Regulators have just endured a tough week of questioning by an international anti-money laundering watchdog but are “cautiously optimistic” the country will avoid being put on a list of untrustworthy jurisdictions. 

Assessors from the Financial Action Task Force (FATF) were here over the past few days to hold a series of meetings with law enforcement and regulatory entities involved in the island’s fight against financial crime. 

The police, the Financial Intelligence Analysis Unit (FIAU) and the Malta Financial Services Authority (MFSA) were among those interviewed by assessors.

The FATF will make the final decision if Malta is put on a so-called ‘grey list’, which could have far-reaching consequences for the country’s economy.

Sources who sat for the FATF review said the process was “thorough but fair”. 

While questions were raised over the country’s ability to effectively tackle major financial crime, the assessors acknowledged that significant progress had been made over the past few months, the sources said.  

“The truth is that, yes, we still have problems, the jurisdiction is far from perfect  but this is a process and the FATF did recognise the significant body of work  carried out over the past, say, two years to improve the effectiveness of our regulatory bodies,” one senior regulator said. 

“The truth is that since this scrutiny began – a few years ago – many of the local bodies are now unrecognisable.”

The government is expecting to receive unofficial indications of the FATF’s position on Malta by the end of the month.
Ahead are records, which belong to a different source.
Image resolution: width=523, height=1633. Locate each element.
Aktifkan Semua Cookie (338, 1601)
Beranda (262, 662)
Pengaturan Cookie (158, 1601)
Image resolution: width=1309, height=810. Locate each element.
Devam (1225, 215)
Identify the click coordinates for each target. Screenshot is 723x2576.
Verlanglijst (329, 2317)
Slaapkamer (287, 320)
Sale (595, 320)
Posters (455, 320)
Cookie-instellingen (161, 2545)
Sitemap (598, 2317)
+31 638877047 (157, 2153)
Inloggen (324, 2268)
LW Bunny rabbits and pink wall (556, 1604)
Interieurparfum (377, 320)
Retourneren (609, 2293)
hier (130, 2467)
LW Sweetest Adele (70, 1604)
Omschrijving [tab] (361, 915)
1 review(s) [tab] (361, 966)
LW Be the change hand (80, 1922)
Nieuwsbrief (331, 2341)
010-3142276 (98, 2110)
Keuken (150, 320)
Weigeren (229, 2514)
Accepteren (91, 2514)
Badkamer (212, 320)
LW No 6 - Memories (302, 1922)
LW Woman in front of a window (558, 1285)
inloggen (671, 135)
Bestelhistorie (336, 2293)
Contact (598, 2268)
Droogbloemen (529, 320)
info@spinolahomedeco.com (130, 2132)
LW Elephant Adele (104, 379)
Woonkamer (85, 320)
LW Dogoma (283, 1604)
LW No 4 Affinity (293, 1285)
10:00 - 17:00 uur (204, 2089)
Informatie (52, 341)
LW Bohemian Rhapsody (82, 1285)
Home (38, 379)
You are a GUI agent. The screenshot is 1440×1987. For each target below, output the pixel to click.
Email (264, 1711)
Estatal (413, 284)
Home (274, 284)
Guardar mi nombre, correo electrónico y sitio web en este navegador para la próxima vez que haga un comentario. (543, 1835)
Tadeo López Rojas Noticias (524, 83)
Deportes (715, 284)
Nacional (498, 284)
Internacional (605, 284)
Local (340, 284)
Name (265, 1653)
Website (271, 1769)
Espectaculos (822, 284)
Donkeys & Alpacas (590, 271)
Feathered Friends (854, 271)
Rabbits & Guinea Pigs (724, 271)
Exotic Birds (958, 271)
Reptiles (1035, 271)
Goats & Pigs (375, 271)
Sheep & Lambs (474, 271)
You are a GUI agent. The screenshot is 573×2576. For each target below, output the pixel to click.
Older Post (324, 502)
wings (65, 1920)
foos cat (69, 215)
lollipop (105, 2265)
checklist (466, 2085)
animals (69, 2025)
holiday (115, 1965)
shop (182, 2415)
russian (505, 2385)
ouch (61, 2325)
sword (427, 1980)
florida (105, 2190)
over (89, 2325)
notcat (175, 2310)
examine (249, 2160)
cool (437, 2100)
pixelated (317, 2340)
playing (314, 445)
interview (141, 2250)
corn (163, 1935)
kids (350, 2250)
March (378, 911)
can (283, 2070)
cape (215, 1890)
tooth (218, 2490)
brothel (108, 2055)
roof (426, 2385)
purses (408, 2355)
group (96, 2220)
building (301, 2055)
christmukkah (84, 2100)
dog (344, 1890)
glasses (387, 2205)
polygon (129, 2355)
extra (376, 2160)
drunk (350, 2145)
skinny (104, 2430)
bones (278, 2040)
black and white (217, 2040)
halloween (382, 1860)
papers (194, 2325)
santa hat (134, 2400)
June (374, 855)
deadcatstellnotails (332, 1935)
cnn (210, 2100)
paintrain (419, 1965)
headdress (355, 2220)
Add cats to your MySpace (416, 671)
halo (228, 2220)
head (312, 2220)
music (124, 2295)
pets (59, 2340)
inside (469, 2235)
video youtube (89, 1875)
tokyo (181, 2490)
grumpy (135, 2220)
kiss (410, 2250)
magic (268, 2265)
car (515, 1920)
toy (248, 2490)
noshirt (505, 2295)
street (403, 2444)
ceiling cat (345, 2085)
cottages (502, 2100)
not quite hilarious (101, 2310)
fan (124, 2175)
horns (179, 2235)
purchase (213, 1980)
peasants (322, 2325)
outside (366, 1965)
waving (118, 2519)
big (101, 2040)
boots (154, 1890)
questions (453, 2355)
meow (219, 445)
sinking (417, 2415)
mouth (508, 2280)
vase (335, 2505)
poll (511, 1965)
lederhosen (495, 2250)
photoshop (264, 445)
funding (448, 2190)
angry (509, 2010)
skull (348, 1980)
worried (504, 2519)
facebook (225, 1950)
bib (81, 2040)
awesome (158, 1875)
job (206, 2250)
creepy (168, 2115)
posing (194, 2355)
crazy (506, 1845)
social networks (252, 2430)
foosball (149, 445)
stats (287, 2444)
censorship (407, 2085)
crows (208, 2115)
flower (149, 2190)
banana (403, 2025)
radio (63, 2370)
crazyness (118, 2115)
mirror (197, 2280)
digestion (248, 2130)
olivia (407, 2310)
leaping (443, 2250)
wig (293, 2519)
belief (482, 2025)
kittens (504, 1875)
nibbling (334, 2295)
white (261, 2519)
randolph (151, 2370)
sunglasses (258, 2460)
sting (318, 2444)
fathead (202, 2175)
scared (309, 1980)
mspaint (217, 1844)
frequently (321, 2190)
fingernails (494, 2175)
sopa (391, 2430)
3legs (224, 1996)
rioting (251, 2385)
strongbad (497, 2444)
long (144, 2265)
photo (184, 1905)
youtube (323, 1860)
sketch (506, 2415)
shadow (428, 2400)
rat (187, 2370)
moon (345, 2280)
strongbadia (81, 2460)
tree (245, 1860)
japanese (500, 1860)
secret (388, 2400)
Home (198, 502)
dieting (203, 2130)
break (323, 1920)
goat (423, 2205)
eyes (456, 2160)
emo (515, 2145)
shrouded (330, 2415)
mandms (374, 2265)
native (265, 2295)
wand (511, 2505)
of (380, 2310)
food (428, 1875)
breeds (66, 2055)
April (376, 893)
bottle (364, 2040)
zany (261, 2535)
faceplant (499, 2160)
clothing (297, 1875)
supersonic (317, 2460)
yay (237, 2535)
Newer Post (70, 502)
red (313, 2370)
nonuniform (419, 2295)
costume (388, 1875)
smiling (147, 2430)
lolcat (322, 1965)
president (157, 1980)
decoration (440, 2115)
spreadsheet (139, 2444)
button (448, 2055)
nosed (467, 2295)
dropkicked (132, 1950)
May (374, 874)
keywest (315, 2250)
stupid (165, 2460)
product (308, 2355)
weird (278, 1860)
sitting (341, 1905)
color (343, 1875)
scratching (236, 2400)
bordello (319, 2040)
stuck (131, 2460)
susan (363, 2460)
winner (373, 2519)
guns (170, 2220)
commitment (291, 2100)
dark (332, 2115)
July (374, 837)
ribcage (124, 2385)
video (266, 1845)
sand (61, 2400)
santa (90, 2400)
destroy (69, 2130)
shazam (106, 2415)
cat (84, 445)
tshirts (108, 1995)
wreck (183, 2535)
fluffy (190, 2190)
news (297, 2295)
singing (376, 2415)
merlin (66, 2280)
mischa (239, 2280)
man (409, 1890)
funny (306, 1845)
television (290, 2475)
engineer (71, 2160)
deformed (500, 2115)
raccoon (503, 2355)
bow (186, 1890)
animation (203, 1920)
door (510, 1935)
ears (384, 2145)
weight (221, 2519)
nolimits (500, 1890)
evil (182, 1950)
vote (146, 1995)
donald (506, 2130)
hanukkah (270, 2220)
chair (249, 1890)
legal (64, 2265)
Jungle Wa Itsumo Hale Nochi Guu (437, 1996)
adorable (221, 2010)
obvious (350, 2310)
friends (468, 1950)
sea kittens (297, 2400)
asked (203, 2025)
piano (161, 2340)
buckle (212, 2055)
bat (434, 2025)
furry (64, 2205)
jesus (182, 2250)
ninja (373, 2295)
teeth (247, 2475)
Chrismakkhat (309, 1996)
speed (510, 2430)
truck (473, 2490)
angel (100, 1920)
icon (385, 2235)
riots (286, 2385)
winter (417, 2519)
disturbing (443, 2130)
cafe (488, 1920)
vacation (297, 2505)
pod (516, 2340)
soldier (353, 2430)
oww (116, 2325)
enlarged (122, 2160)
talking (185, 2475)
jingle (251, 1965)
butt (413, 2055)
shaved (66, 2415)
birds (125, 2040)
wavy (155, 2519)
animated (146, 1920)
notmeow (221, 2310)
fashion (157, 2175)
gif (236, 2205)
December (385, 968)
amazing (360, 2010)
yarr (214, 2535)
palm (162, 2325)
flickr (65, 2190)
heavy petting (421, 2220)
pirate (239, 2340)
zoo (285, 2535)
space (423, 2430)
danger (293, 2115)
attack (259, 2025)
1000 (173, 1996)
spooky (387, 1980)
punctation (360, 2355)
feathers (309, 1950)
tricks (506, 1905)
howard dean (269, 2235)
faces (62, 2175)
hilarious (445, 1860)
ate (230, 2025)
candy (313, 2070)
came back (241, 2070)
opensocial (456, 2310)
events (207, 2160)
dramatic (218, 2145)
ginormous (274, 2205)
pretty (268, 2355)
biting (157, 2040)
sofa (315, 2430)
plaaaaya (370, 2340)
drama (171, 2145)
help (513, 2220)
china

A formal position will then be announced later in the summer. 

Last month, Times of Malta revealed that Malta’s anti-money laundering regime had formally passed a review by the Council of Europe.  

The CoE’s anti-money laundering expert committee, known as Moneyval, voted during a confidential plenary in Strasbourg in April to approve a final report on Malta. 

Although the assessment report is still confidential, until it is officially published by Moneyval in summer, the final document looks favourably on the island’s efforts to address major shortcomings in its fight against financial crime, the sources said.

Two years ago, Malta failed an exhaustive test of its anti-money laundering rules and policing and has since been in danger of being flagged as a risky jurisdiction which could bring about a strict reform procedure and ‘hand-holding’ by global authorities.

The grey list, announced annually by the Financial Action Task Force, does not imply any economic sanctions but serves as a signal to the global financial and banking system about heightened risks from transactions with the country in question.

There has never been an EU member state on the grey list before.

Government insiders told Times of Malta on Friday that informal talks with FATF members had been ongoing for several months.

“This is a big decision that will have a big impact on the country. What is certain is that, even if we are given the all-clear, we cannot afford to just stop the efforts to improve,” one source involved in the national reform effort said.

“If we do so, we then risk being in the same situation.”